GitHub - Vision-Orchestration/FERN: tuned up

Data pipeline — Recorded with DroidGrid multi-phone camera rig. Label JSONs auto-generated by the recording assistant during capture.

Overview

FERN works on any standard RGB camera — no depth sensor, no wearable, no special rig. It extracts 33-joint pose skeletons via MediaPipe, normalizes them to body-relative coordinates, and feeds 60-frame sliding windows into a compact CNN (~526K params) that classifies 8 foot gestures at ~20 ms/window on an RTX 3070. CPU inference is also supported.

The pipeline is fully modular: swap the camera, retrain on new subjects, or extend the gesture set without touching the model architecture.

	Feature	Detail
🎯	Real-time inference	~20 ms/window on GPU, CPU-supported
📷	Any RGB camera	Webcam, phone (via DroidCam), or video file
🧠	CNN-only	BiLSTM was evaluated and dropped — CNN outperforms at this dataset scale
🔀	Multi-angle	Per-frame camera-ID flag lets one model handle multiple angles
🏷️	Auto-labeling	Recording assistant generates label JSONs during capture — no manual annotation
🔄	Data augmentation	Mirror, time warp, joint dropout, noise injection

Gestures (8 classes)

All gestures are performed with the right foot.

ID	Class	Description
0	`foot_hold`	Standing still / idle — no gesture
1	`foot_lift`	Lift foot straight up
2	`sideway_kick`	Kick foot laterally
3	`cross_front`	Cross foot in front of body
4	`heel_tap`	Tap heel to ground
5	`flamingo_bend`	Single-leg balance with knee bend
6	`forward_step`	Step forward
7	`forward_kick`	Kick forward

foot_hold serves as the idle/null class — without it the model forces predictions on non-gesture frames. It needs dedicated diverse footage, not just transition padding.

Architecture

RGB video frames
      │
      ▼
MediaPipe PoseLandmarker  ──→  33 body joints × (x, y, z, visibility)
      │
      ▼
Normalise to Mid-Hip + Torso Length  ──→  30 features per frame
      │
      ▼
[optional] Camera-ID one-hot flag  ──→  30 + N features
      │
      ▼
Sliding window (60 frames, stride 15)
      │
      ▼
CNN1D  ──→  local spatial-temporal patterns
      │
      ▼
Softmax  ──→  8-class label + confidence

~526K parameters (optimal). ~132K in baseline config. Runs real-time on CPU; ~20 ms/window on RTX 3070 Laptop.

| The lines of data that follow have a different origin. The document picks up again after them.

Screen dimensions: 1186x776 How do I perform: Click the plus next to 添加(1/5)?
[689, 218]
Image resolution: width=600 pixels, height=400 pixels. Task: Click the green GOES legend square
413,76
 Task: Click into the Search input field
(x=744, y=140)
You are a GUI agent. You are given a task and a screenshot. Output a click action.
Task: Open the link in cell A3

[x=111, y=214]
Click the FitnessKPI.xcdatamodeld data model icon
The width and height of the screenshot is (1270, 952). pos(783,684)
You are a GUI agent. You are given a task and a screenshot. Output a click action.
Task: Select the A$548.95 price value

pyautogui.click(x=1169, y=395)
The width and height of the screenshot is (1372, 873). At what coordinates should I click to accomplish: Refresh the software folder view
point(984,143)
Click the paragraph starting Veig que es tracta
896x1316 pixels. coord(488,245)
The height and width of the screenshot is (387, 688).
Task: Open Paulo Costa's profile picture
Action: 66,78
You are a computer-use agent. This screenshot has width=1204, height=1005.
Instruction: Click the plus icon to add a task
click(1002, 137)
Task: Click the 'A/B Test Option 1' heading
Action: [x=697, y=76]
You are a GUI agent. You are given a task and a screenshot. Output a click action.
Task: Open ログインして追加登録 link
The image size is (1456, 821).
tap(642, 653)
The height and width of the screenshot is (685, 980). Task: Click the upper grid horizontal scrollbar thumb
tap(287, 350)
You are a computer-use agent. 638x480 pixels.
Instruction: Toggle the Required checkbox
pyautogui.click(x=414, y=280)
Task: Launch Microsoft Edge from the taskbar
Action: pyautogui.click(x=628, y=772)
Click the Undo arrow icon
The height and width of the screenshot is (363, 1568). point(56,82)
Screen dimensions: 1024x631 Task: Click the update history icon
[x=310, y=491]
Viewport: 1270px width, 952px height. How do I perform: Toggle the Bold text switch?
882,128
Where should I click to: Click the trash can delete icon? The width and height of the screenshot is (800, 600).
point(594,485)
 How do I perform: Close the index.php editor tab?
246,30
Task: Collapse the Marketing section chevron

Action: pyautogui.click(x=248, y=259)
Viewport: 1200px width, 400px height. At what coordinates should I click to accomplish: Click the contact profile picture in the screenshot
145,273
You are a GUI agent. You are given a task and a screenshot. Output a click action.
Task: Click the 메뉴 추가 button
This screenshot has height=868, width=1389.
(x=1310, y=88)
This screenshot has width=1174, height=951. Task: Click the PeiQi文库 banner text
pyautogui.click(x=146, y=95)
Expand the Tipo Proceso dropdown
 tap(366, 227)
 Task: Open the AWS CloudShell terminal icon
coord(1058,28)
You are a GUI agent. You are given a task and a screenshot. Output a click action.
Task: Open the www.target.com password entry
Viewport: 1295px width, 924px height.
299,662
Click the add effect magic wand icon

Why CNN-only? BiLSTM was evaluated extensively and consistently underperformed at current dataset scale. CNN-only is the proven baseline for FERN v2.

Current Results

Metric	Value
ONNX test accuracy (sweep optimal)	86.29%
3-fold CV (subject-independent)	44.36% ± 6.75%
Model parameters (optimal)	~526K
Architecture	CNN-only
Training device	RTX 3070 Laptop (8 GB) / Ryzen 7 5800H
Primary camera	c3 (front, 0°)
Detection filter	≥70% detection ratio

The gap between CV (44.36%) and train-all ONNX (86.29%) confirms data scarcity is the primary bottleneck — the model memorizes well but doesn't generalize across subjects. Target: 20+ subjects.

Known weak classes:

heel_tap — inherently weak from front view; side camera recommended
foot_hold — weak when only recorded as transition padding

Camera Setup

FERN supports multi-angle capture with a single camera-conditioned model.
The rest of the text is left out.